Despite that, Iran deployed “a warship to the Red Sea after the US Navy destroyed three Houthi boats.” As a result, uncertainty over the Middle Eastern conflict could worsen as the US seeks to secure “a waterway vital to global trade.” However, I urge investors not to fall prey to assessing GLD’s directional bias by evaluating how the conflict in the Middle East could play out to avoid the potential confusion that may entail in your assessment.
Some could point out that the Fed telegraphed three rate cuts in the most recent FOMC, leading buyers to return to GLD. Hang on there for a second. Can you recall when Fed Chair Jerome Powell communicated the three rate cuts? Didn’t it happen in mid-December? When did GLD re-test its May 2023 high ($191 level)? It happened in late November 2023, two weeks before Powell appeared before your screens. Therefore, as I highlighted, Powell didn’t cause GLD to bottom out because that bottom occurred in early October.

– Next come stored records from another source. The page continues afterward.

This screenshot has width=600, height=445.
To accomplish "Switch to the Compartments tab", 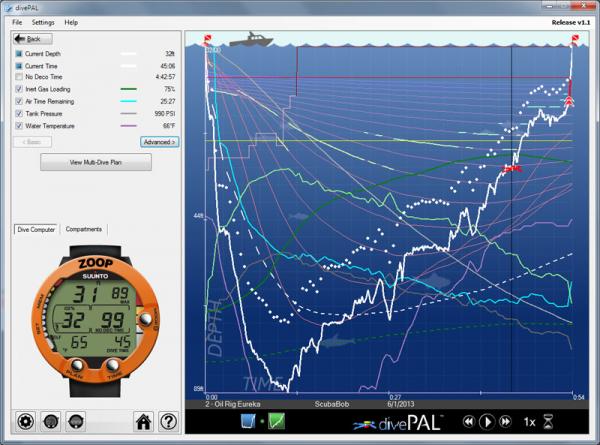I will pos(83,229).
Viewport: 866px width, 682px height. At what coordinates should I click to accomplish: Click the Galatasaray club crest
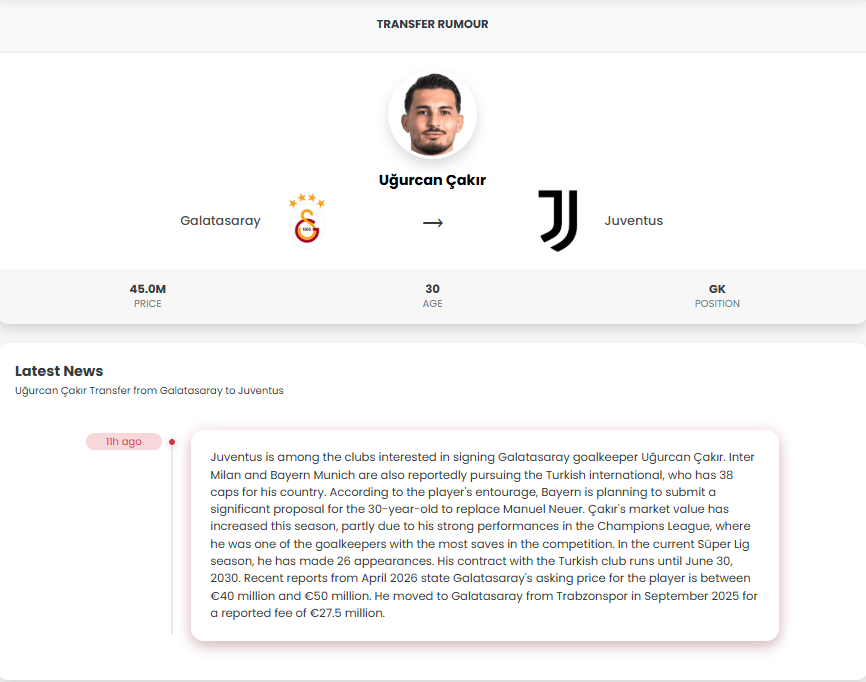coord(307,220)
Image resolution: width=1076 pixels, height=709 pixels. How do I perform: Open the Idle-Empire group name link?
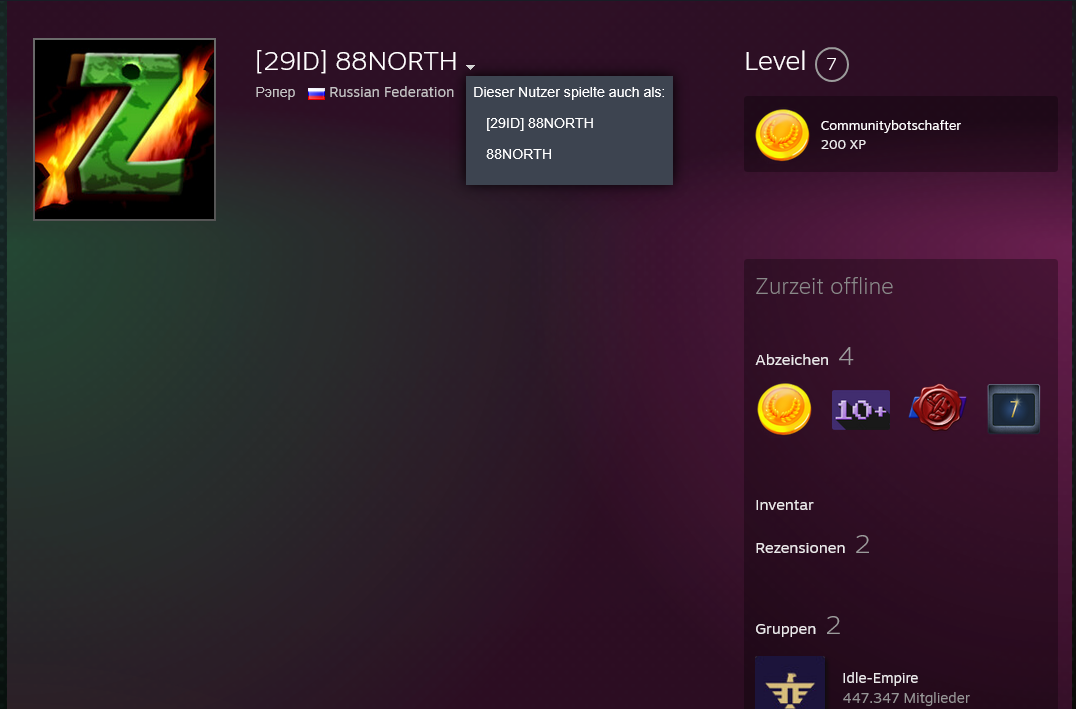tap(880, 678)
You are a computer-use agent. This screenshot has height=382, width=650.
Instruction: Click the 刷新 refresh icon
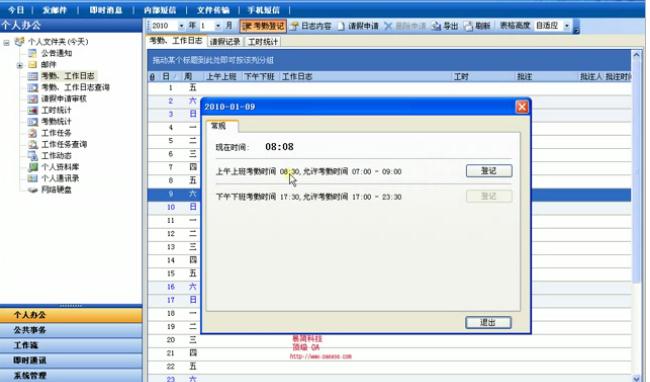[x=477, y=26]
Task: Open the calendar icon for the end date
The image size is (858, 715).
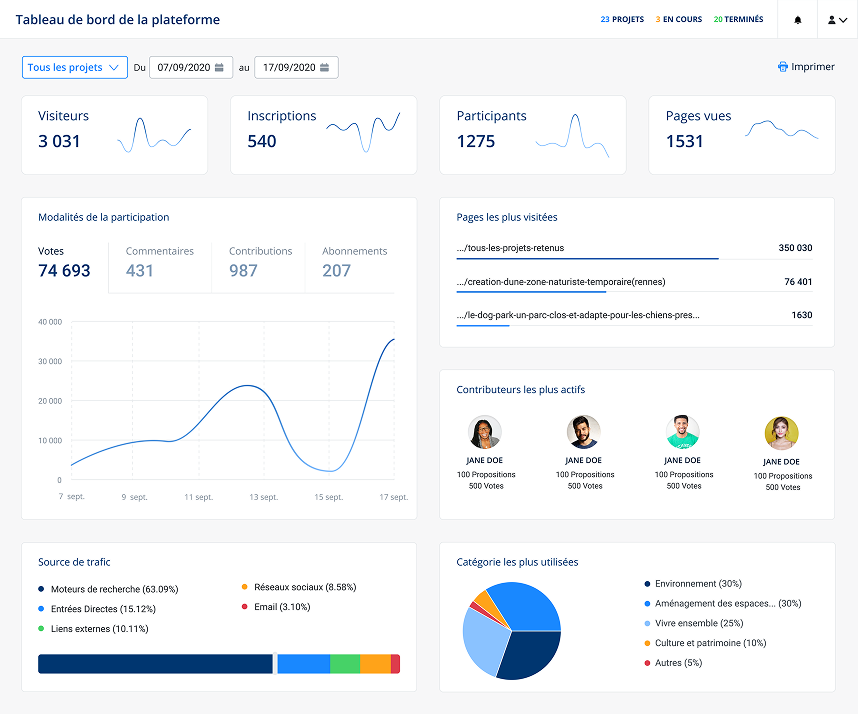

So what happened? Why did GLD bottom out and re-test its March 2022 highs when the Middle East conflict didn’t seem to worsen? Why did GLD bottom out well before Powell appeared in his mid-December 2023 FOMC pressor?
Analysts would like you to believe the economy could fall into a recession this year, bolstering the potential for more rate cuts. As a result, it should improve the opportunities for reallocation toward “safe haven” assets like GLD, underpinned by lower interest rates.
However, don’t you realize that the recession thesis is so 2023? As a reminder, economists no longer hold a recession as the consensus view. Economists were extremely bearish in late 2022, not late 2023. In other words, GLD bulls have already astutely bought into the hard landing bullish thesis in November 2022 as it bottomed out. If you still hold onto the recession view to buy GLD, I believe you are over a year late. Why didn’t you buy when the economists were at their most bearish, presenting you with the most attractive risk/reward profile?
So, what could drive GLD forward in 2024? As a price-action investor, it’s second nature to me to consider investor psychology. Recall that Oaktree Capital Management co-founder and co-chairman Howard Marks reminded investors why knowing how to assess investor psychology is critical to sustained outperformance. By the way, Marks is a CFA charter holder. Marks:
When markets are at extreme highs or lows, the essential requirement for achieving a superior view of their future performance lies in understanding what’s responsible for the current conditions. Everyone can study economics, finance, and accounting and learn how the markets are supposed to work. But superior investment results come from exploiting the differences between how things are supposed to work and how they actually do work in the real world. To do that, the essential inputs aren’t economic data or financial statement analysis. The key lies in understanding prevailing investor psychology. – Howard Marks
Based on its late December 2023 price action, GLD is assessed to be close to re-testing its August 2020 high ($194). In other words, GLD is back to a critical level that saw intense selling pressure over the past three years.
However, my assessment suggests that the bullish momentum has improved significantly. Why? GLD’s November 2022 low ($150 level) was potent because it was a bear trap (false downside breakdown). That false break was validated, given the recovery in 2023.
The subsequent steep pullback toward GLD’s October 2023 low was supported again. As a result, the bullish momentum is assessed to have improved markedly, suggesting this breakout attempt could finally be successful after a three-year consolidation.
It’s important to know that the breakout doesn’t have to be linear, and a possible shakeout could still occur before it forces a decisive breakthrough. As a result, investors looking to add more exposure can consider allocating in phases to hedge potential downside risks, as they anticipate a sustained breakout in GLD for 2024 and beyond.
Rating: Maintain Buy.
Important note: Investors are reminded to do their due diligence and not rely on the information provided as financial advice. Please always apply independent thinking and note that the rating is not intended to time a specific entry/exit at the point of writing unless otherwise specified.